## START

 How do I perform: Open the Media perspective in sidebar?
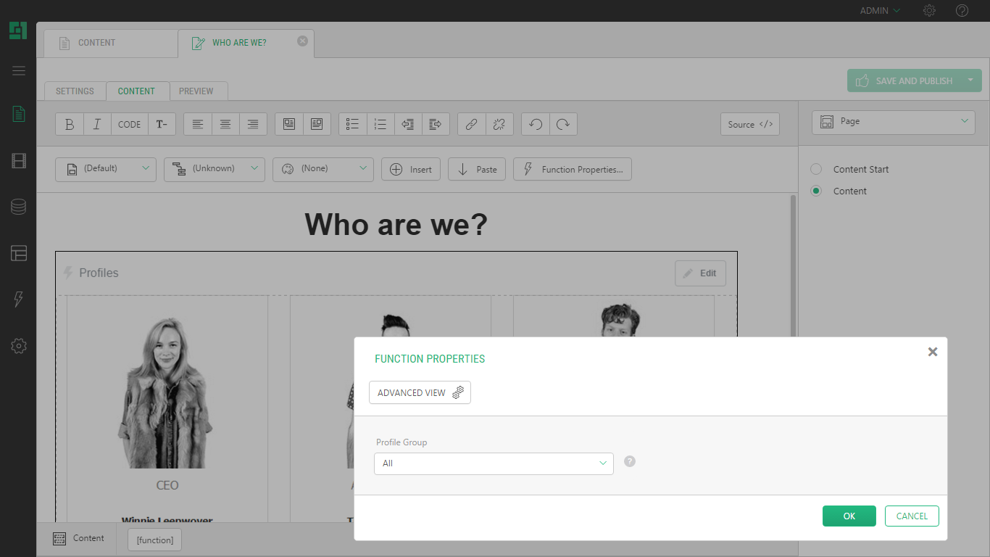(x=19, y=161)
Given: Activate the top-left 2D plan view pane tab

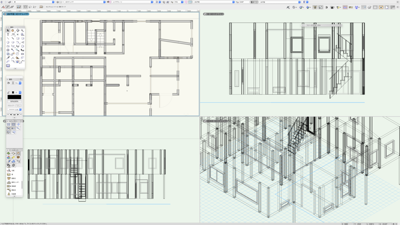Looking at the screenshot, I should (16, 14).
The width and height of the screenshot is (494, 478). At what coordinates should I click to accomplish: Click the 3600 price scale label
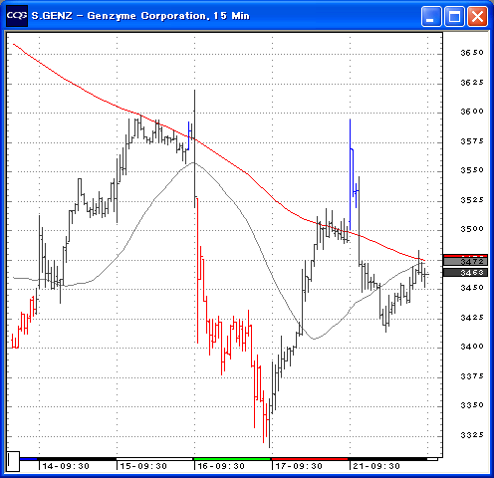coord(472,112)
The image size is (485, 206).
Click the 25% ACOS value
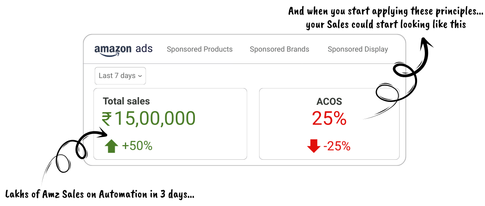click(x=329, y=119)
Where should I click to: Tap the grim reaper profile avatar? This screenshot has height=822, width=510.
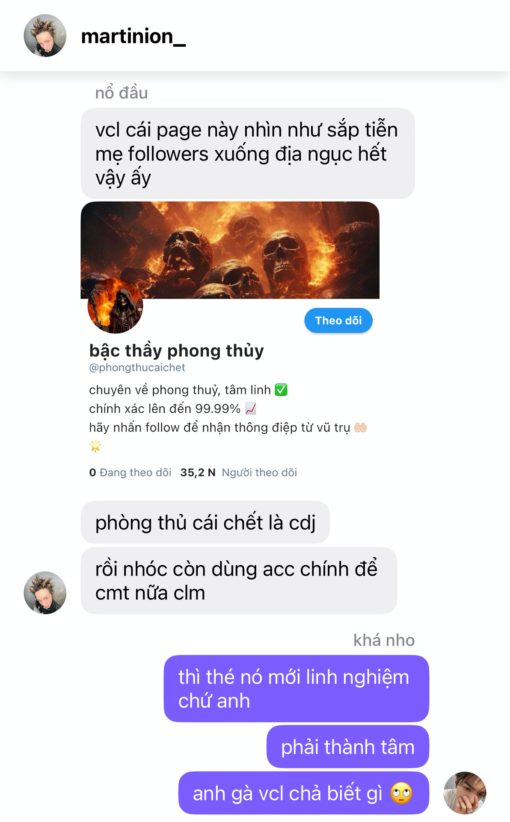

## END

### [Direction]
Set down the whole listing above word for word, leaving out the pictures.

### [Solution for this exercise]
 How do I perform: Open the Media perspective in sidebar?
(x=19, y=161)
Given: Activate the top-left 2D plan view pane tab

Looking at the screenshot, I should (16, 14).
The width and height of the screenshot is (494, 478). At what coordinates should I click to accomplish: Click the 3600 price scale label
coord(472,112)
The image size is (485, 206).
Click the 25% ACOS value
click(x=329, y=119)
Where should I click to: Tap the grim reaper profile avatar? This screenshot has height=822, width=510.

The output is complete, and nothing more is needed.